> _TASK TO CARRY OUT_
Would you please return the lines of the entries below starting at the line that has "You are a GUI" and ending at the line that has "Task: Click the Trunk Type column header", both included, exactly as they are?

> _STORED DATA_
◆ ◆ ◆ ◆

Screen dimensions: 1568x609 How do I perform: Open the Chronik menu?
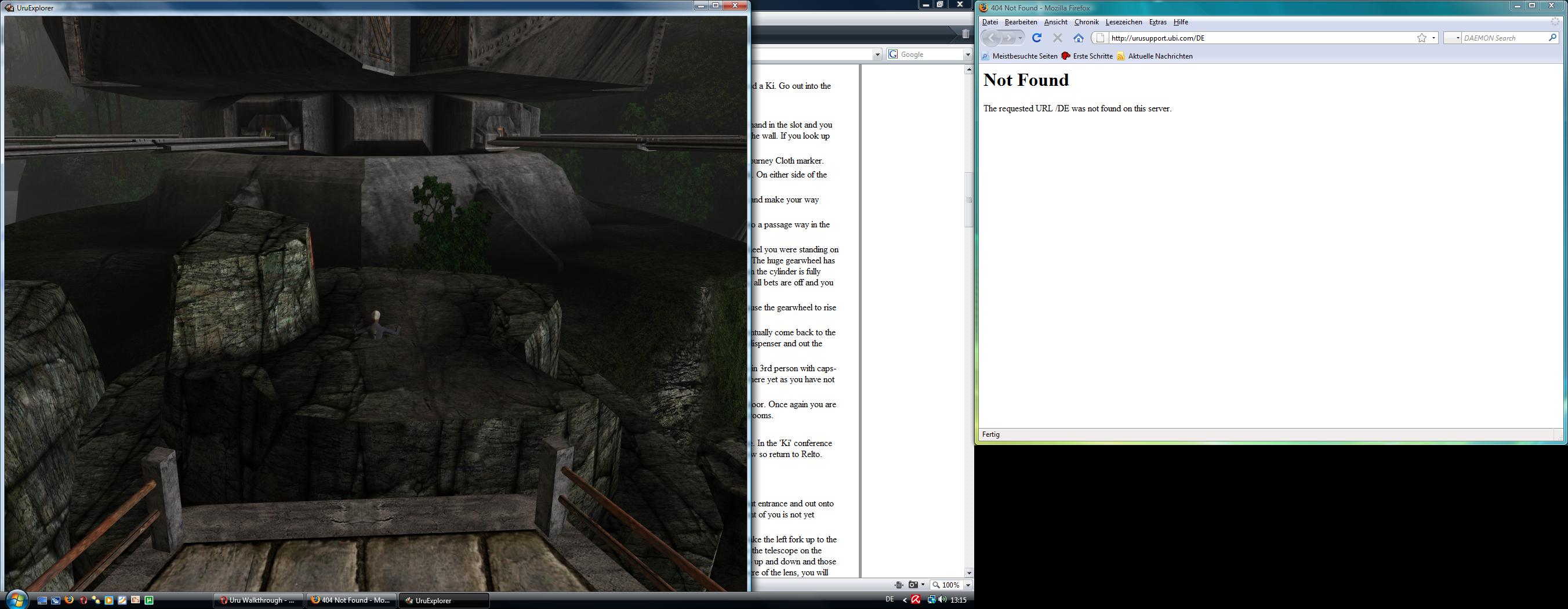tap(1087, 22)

◆ ◆ ◆ ◆

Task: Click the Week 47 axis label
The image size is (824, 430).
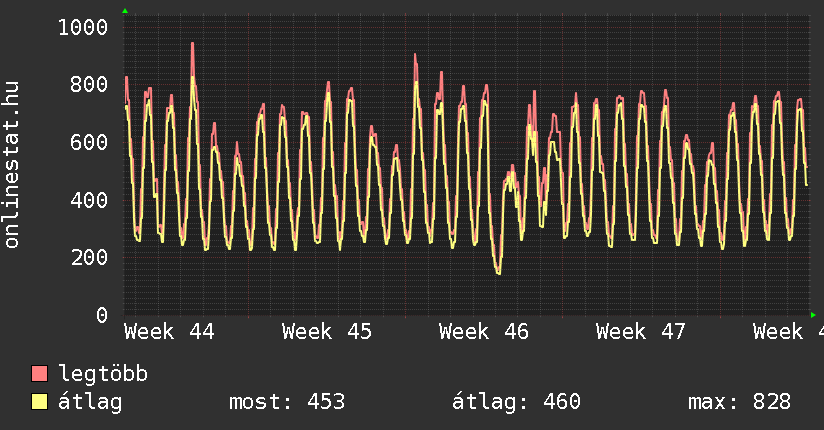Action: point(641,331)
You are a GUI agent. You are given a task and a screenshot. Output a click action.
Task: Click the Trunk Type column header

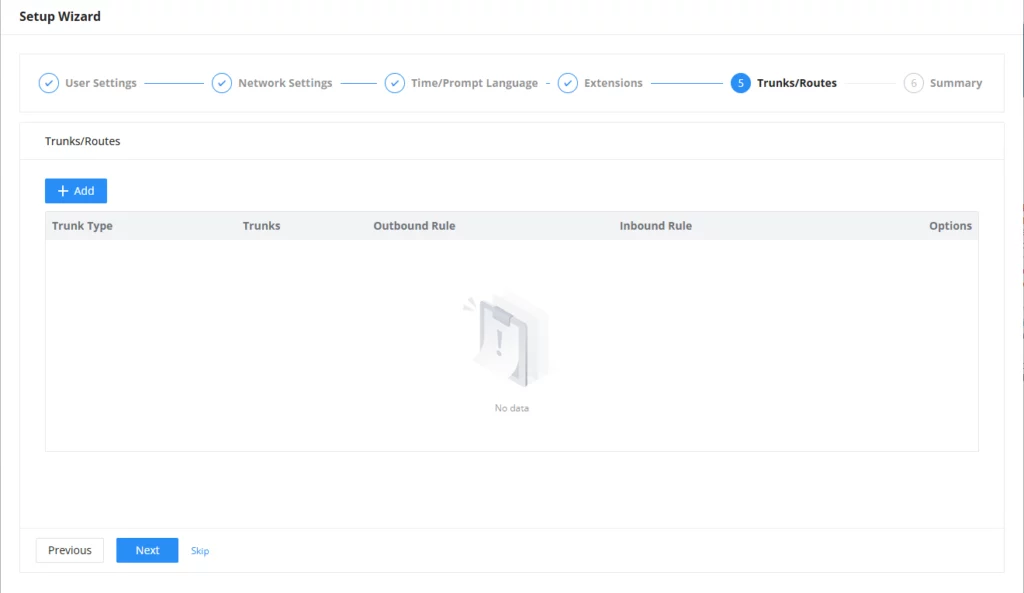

◆ ◆ ◆ ◆

> _RESPONSE_
You are a GUI agent. You are given a task and a screenshot. Output a click action.
Task: Click the Trunk Type column header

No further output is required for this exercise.